◆ The task: Rewrite the material from the line with "Viewport: 1908px width, 783px" to the line with "click(x=1172, y=62)", changing "yellow" to "orange" and keeping everything else the same. Give only those lines, and leave the pictures out.

===== Data to use

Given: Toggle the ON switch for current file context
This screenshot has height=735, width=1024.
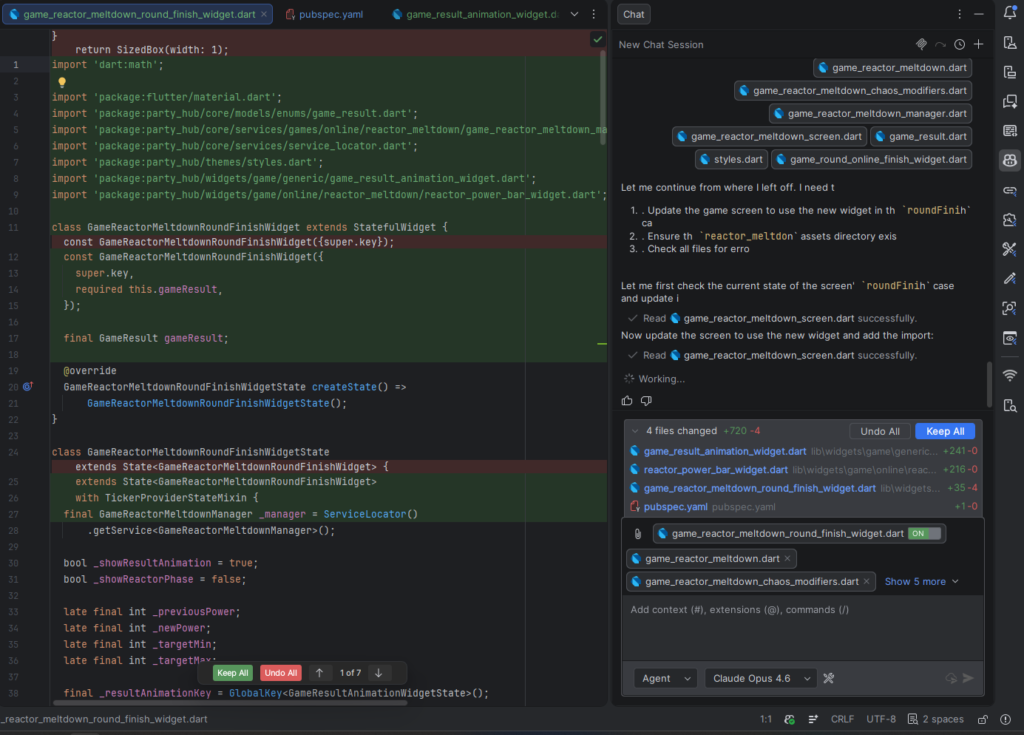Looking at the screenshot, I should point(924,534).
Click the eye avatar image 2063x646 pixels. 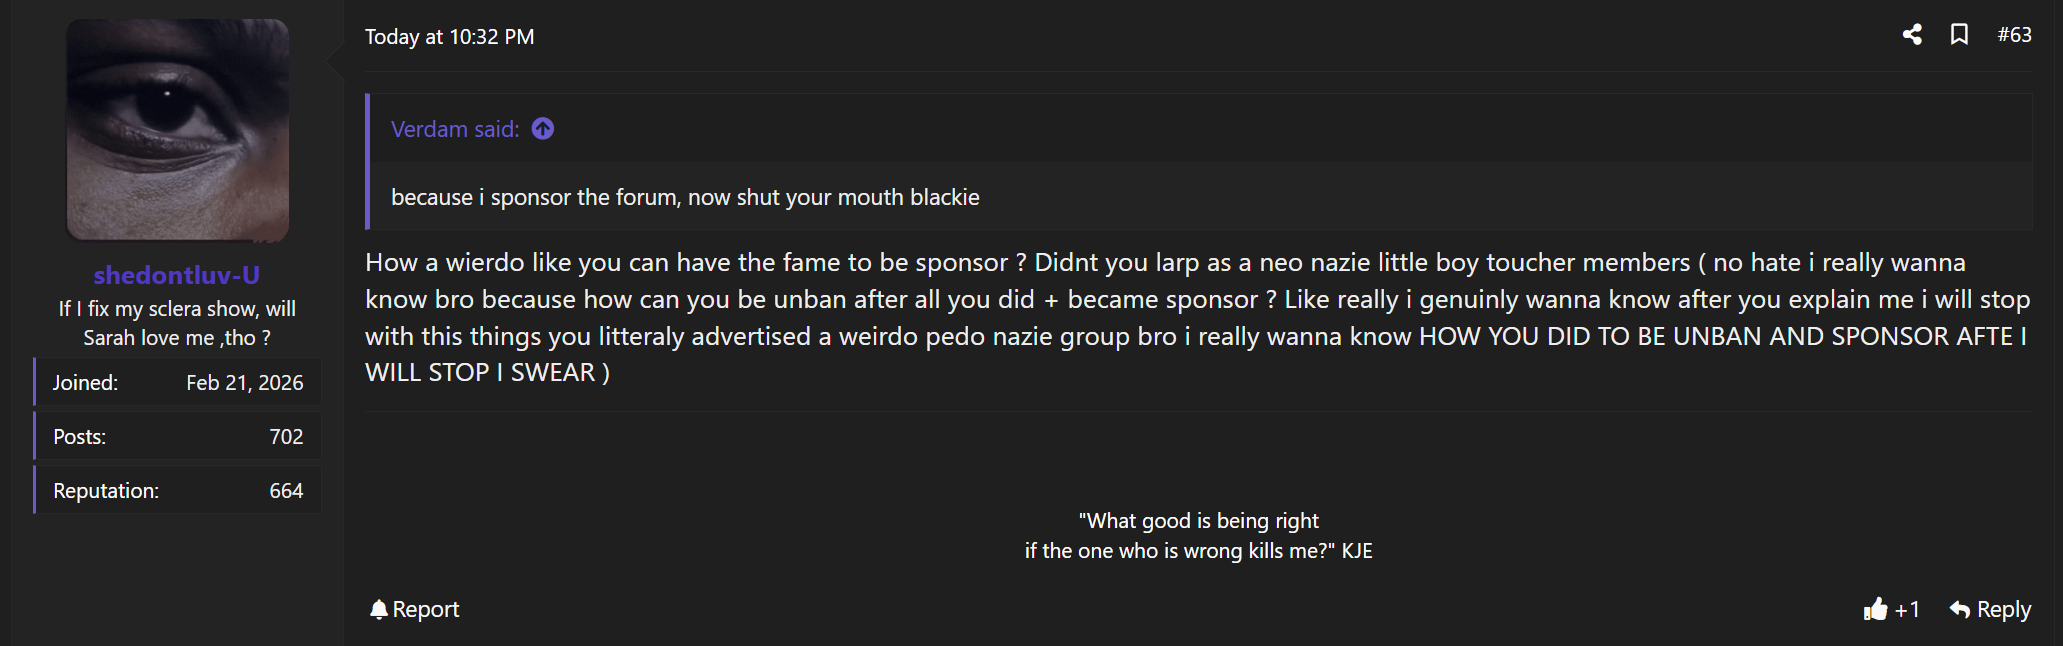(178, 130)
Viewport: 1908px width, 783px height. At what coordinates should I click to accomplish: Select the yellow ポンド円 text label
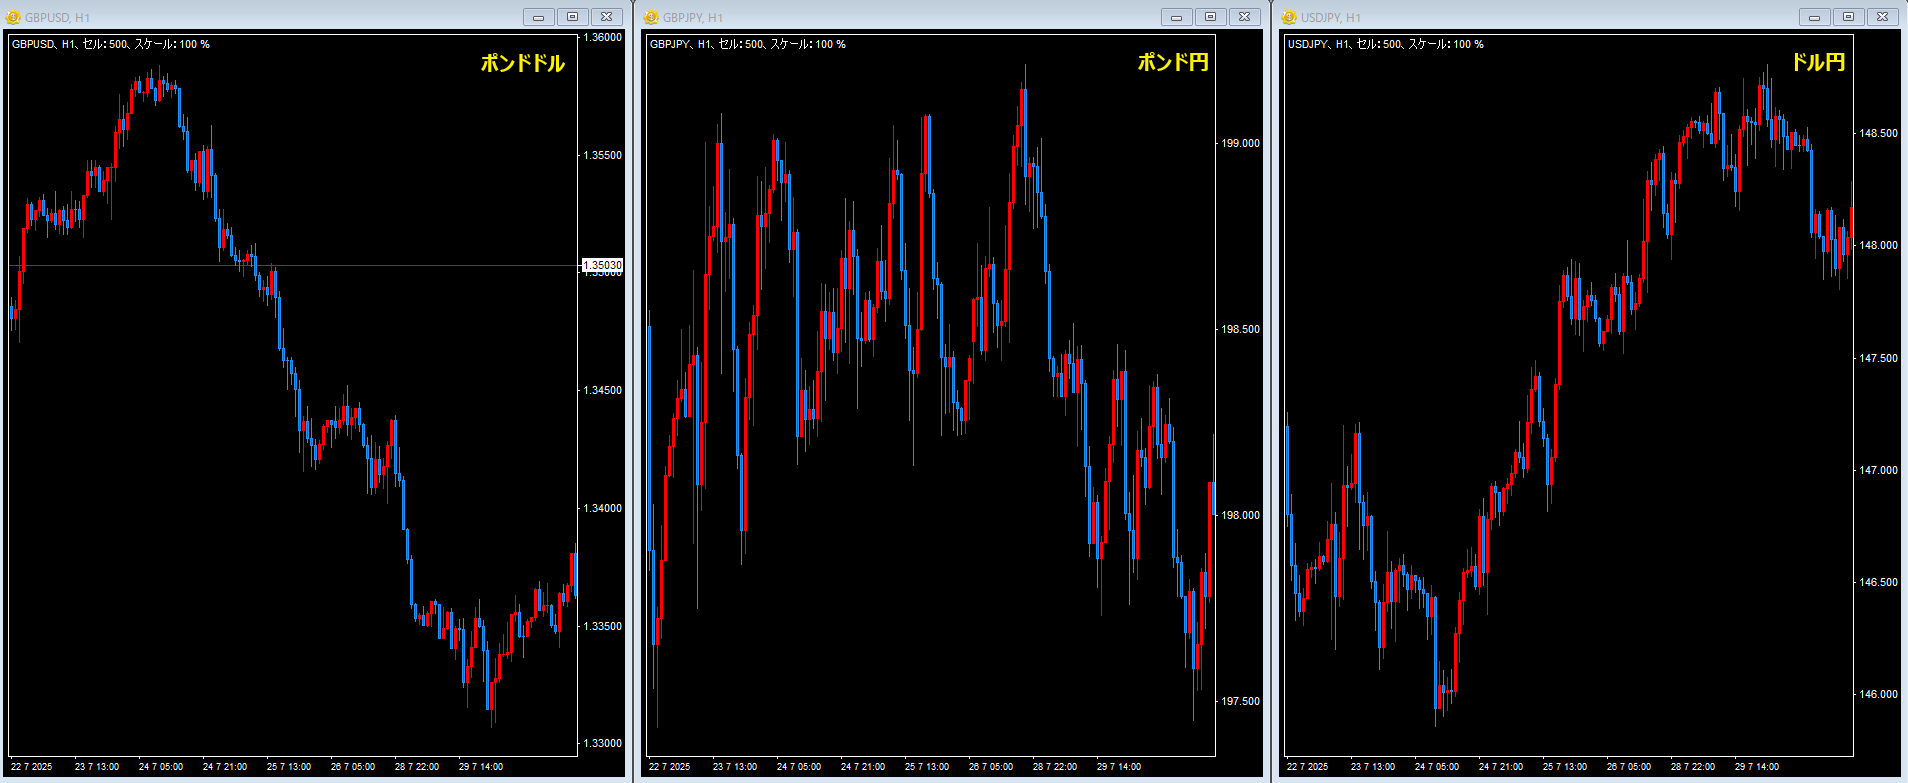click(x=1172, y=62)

==========
===== Data to use

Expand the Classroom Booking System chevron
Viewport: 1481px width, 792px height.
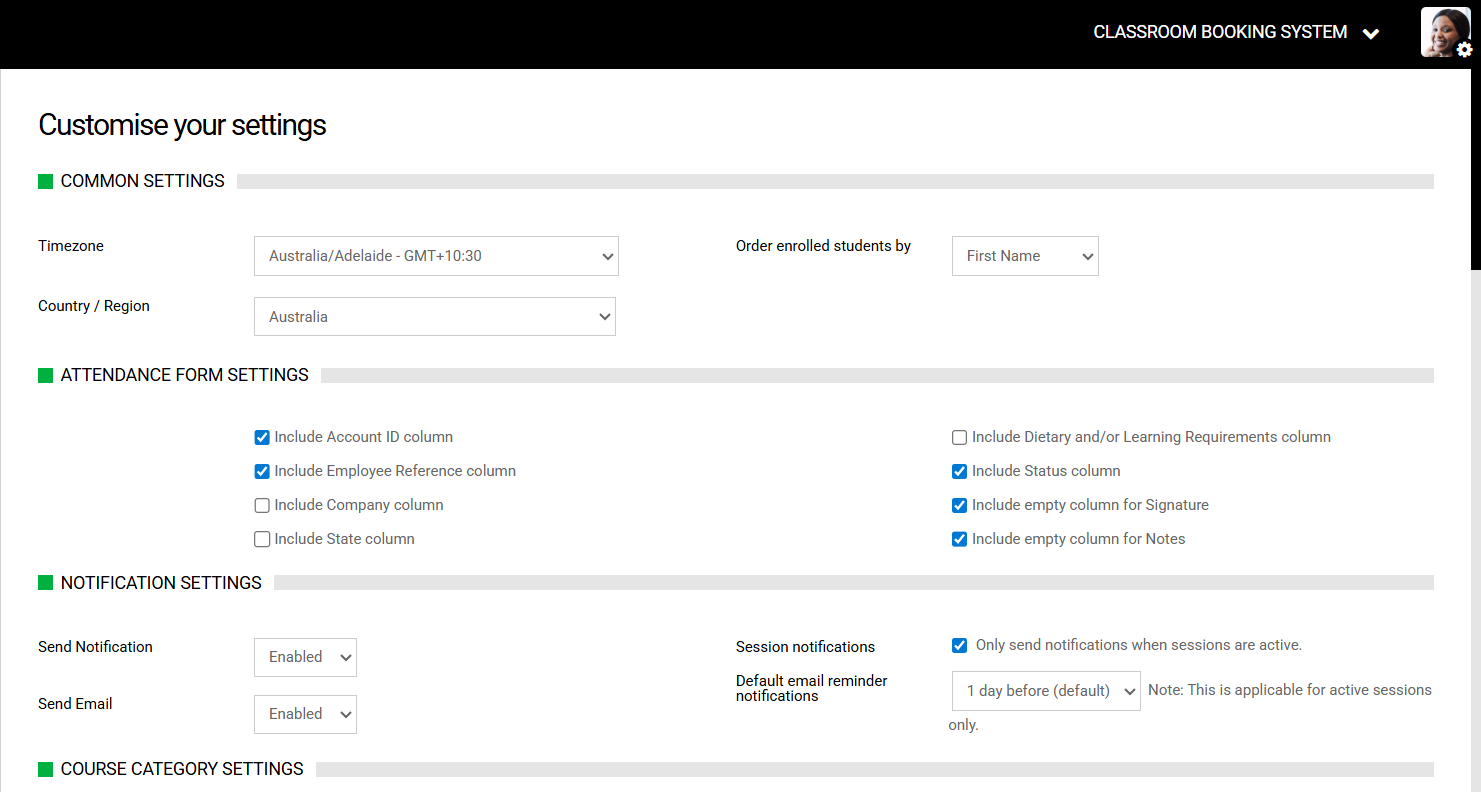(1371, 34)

==========

◆ Solution below:
Viewport: 1908px width, 783px height. At what coordinates should I click to accomplish: Select the orange ポンド円 text label
click(x=1172, y=62)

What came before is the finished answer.